The Angolan enclave of Cabinda is expected to deploy heavy security at its Chiazi stadium, when the country hosts the 2010 edition of the African Nations Cup starting Sunday.
Chelsea teammates Michael Essien and Didier Drogba will play the group stages there, one of four Cup venues in the country, but not all the security will be for the Premier League stars.
Oil-rich Cabinda, separated from the rest of Angola by the Democratic Republic of Congo, has been embroiled in a long-running independence struggle but will host the seven Nations Cup matches this month.
The conflict officially ended in a 2006 deal with the Front for the Liberation of the Enclave of Cabinda (FLEC).
FLEC however has made several media claims in recent months about attacks on the military and foreign construction and oil workers based in the province.
According to Agostinho Chicaia of Mapablanda, Cabinda’s only human rights organisation, things have only gotten worse since the deal.
“Cabinda continues to be unstable, there is no peace,” he told AFP, saying the fighting has eased, but human rights abuses and arrests on security charges were increasing.
“The true peace is that which is born first in the hearts of people and in their consciences, and it’s a peace based on justice,” he said.
“The (agreement) has done nothing for justice, so now there is only a heightened tension.”
Mapablanda as well as US-based Human Rights Watch have documented abuses, including the case of Fernando Lelo, a former Voice of America journalist who last year was sentenced to 12 years in prison for national security offences.
Lelo spent two years behind bars but was later acquitted.
“Cabinda is still living in a state of war today,” he told AFP. “The fact that we present ourselves as defenders of human rights… we’ve been targeted for arbitrary detentions and persecutions.”
Antonio Bento Bembe, the former FLEC leader who signed the peace deal that has now made him a government minister, disputes the claims of abuses.

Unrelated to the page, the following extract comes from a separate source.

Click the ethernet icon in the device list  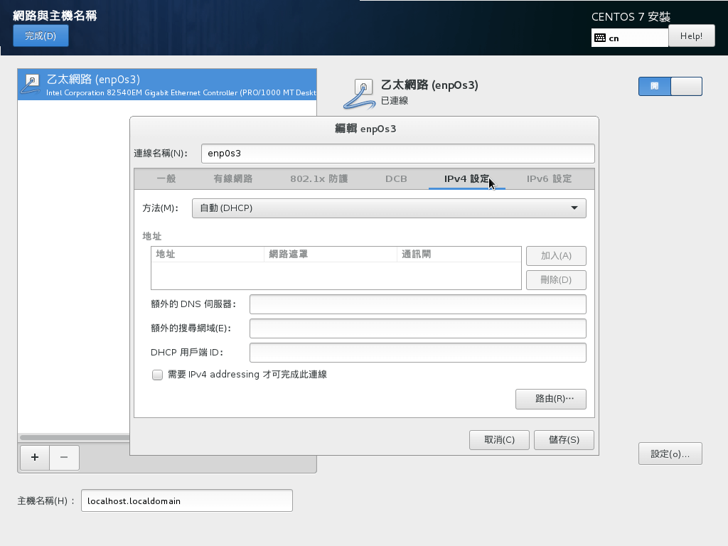[31, 84]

“What these people are saying is not true,” said Bento Bembe, a minister without portfolio in charge of human rights. “These people are just using Human Rights Watch to get publicity.
“It would be good to recognise the efforts being made by the government, not only to speak critically.”
The one-time rebel bush fighter has also dismissed concerns that Cabinda was not a good location for the Nations Cup, which runs to January 31 with games also taking place in the capital Luanda, Benguela and Luango provinces.
“Cabinda is safe and security there is guaranteed,” he said. “The Cup of Nations is an opportunity for Cabinda to receive visitors and it will bring money and investment to the province.”
The minister denied tensions in the enclave, but the December arrests there of a French and an Angolan journalist doing a story about the tournament has re-stoked concerns.
According to Human Rights Watch, the pair were detained because one took a photograph of the new Chinese-built football stadium, and they were taken to several military and police garrisons where they were questioned and then released without charge five hours later.
“The Africa Cup of Nations is an opportunity for Angola to showcase its progress after years of debilitating civil war,” said Georgette Gagnon, Africa director at Human Rights Watch.
“But by arbitrarily arresting and intimidating journalists, Angolan officials draw attention to how far the country still has to go.”
The 20,000-seat Chiazi stadium will host Group B – Ghana, Ivory Coast, Burkina Faso and Togo – in the tournament.
The Nations Cup is seen as the starter to a 2010 African football feast whose main course comes in June with the World Cup in South Africa — the first time international football’s biggest competition has ever been held on the continent.